Skip to main content

"Gods on the Run: Closure of the Pagan Temples"

ON THIS DAY IN OCCULT HISTORY


February 19

Constantius II Orders the Closure of Pagan Temples

 


(Affiliate disclosure: Some links on this blog may earn us a small commission at no cost to you. Every bit helps keep the lantern lit.)

 

"The days of our kind are numbered. The one God comes to drive out the many gods. The spirits of wood and stream grow silent. It's the way of things. It's a time for men and their ways..." —Merlin to Morgan le Fay (Excalibur, 1981)


On February 19 in the year 356 AD, the Roman Emperor Constantius II issued one of the most uncompromising religious decrees in imperial history. With a few strokes of imperial authority, he ordered the closure of all pagan temples across the Roman Empire, banned sacrifices under penalty of death, withdrew public funding for traditional cults, and intensified legal enforcement against divination, magic, and idol worship.

It was not merely an administrative act; it was a cultural rupture by design.

By this decree, the ancient religion of Rome—which for centuries had bound statecraft and sacred rite into a single civic organism—was officially branded superstition. What Constantine had cautiously reoriented, his son now sought to extinguish.

▶ [What you will do]:
**1)** Sum up the piece on the closing of the pagan temples in two sentences.
**2)** Duplicate the part of the pagan temples piece starting with "On February 19" and going on through "sought to extinguish.".
**3)** Go on with the piece about Constantius II closing the pagan temples, picking up after its last sentence.

▶ [Data records]:
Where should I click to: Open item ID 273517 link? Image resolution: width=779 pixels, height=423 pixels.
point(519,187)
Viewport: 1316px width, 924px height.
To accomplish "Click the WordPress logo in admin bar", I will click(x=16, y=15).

==

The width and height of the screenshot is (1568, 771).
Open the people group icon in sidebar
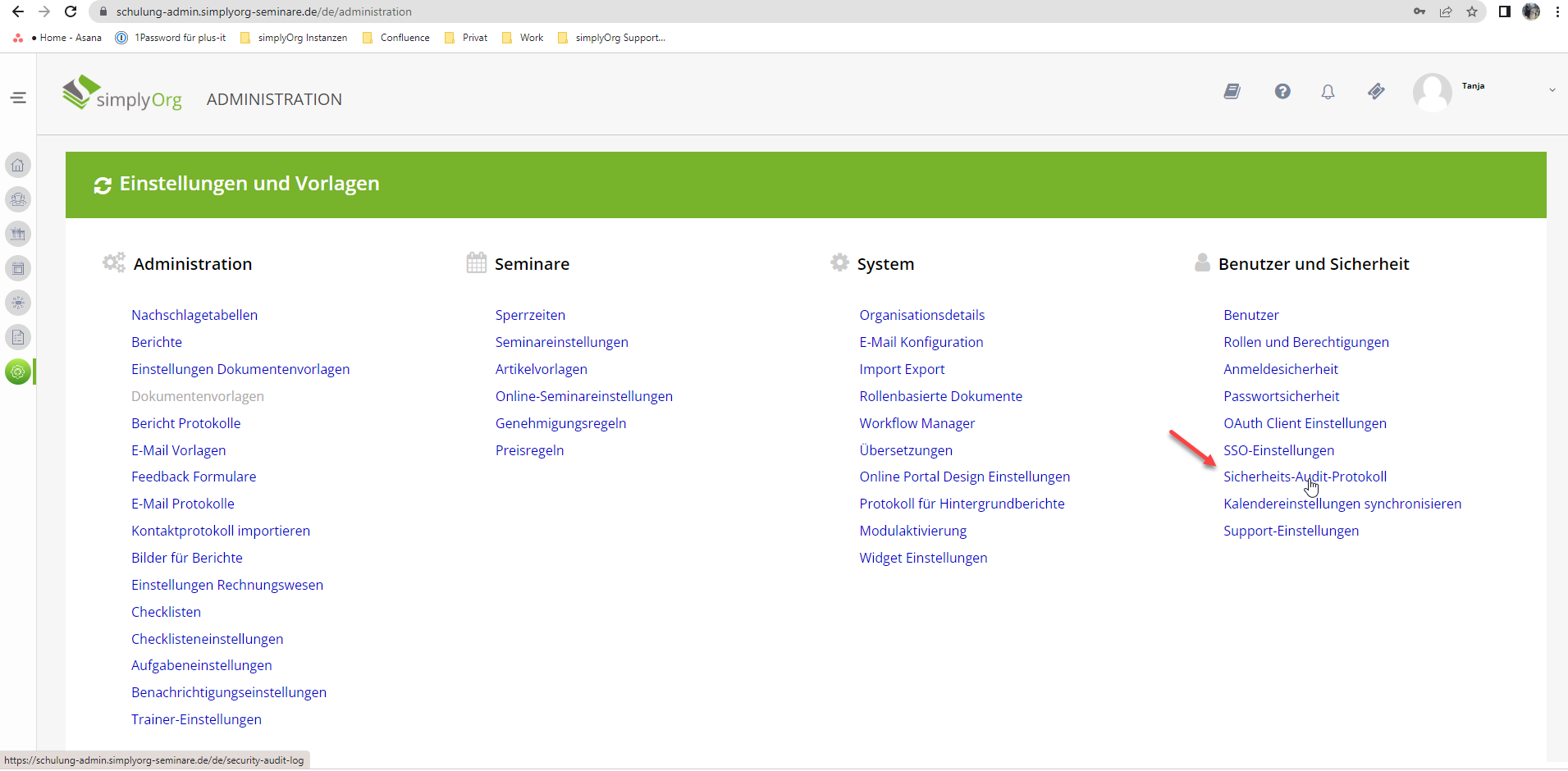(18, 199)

▶ [Results of the tasks]:
**1)** On February 19, 356 AD, the Roman Emperor Constantius II ordered all pagan temples across the Roman Empire closed, banned sacrifices under penalty of death, withdrew public funding for traditional cults, and stepped up legal enforcement against divination, magic, and idol worship. The decree officially branded Rome's ancient religion superstition, as Constantine's son sought to extinguish what his father had cautiously reoriented.

**2)**
On February 19 in the year 356 AD, the Roman Emperor Constantius II issued one of the most uncompromising religious decrees in imperial history. With a few strokes of imperial authority, he ordered the closure of all pagan temples across the Roman Empire, banned sacrifices under penalty of death, withdrew public funding for traditional cults, and intensified legal enforcement against divination, magic, and idol worship.

It was not merely an administrative act; it was a cultural rupture by design.

By this decree, the ancient religion of Rome—which for centuries had bound statecraft and sacred rite into a single civic organism—was officially branded superstition. What Constantine had cautiously reoriented, his son now sought to extinguish.

**3)**
The Altar of Victory & the Soul of Rome

To understand the symbolic gravity of this decree, one must look to the Altar of Victory—the Ara Victoriae—which had stood in the Roman Senate House since 29 BC. Established by Octavian (later Augustus) to commemorate his victory at Actium, it bore a golden statue of the goddess Victory, originally captured from the Greeks and depicting Nike descending with palm branch and laurel wreath.

This was no decorative idol;  was an axis of Roman political theology. Senators burned incense at the altar, swore oaths upon it, and invoked divine favor for the empire beneath its winged presence. It functioned as a living covenant between Rome’s civic authority and its sacred inheritance—a reminder that empire and eternity were once imagined as inseparable. Constantius II removed the altar in 357, one year after his sweeping anti-pagan decree. The gesture was surgical and deliberate. It was not simply the removal of an object. It was the erasure of a worldview.

The 356 Decree

The February 19 edict intensified prior Christianizing policies into something more coercive and absolute.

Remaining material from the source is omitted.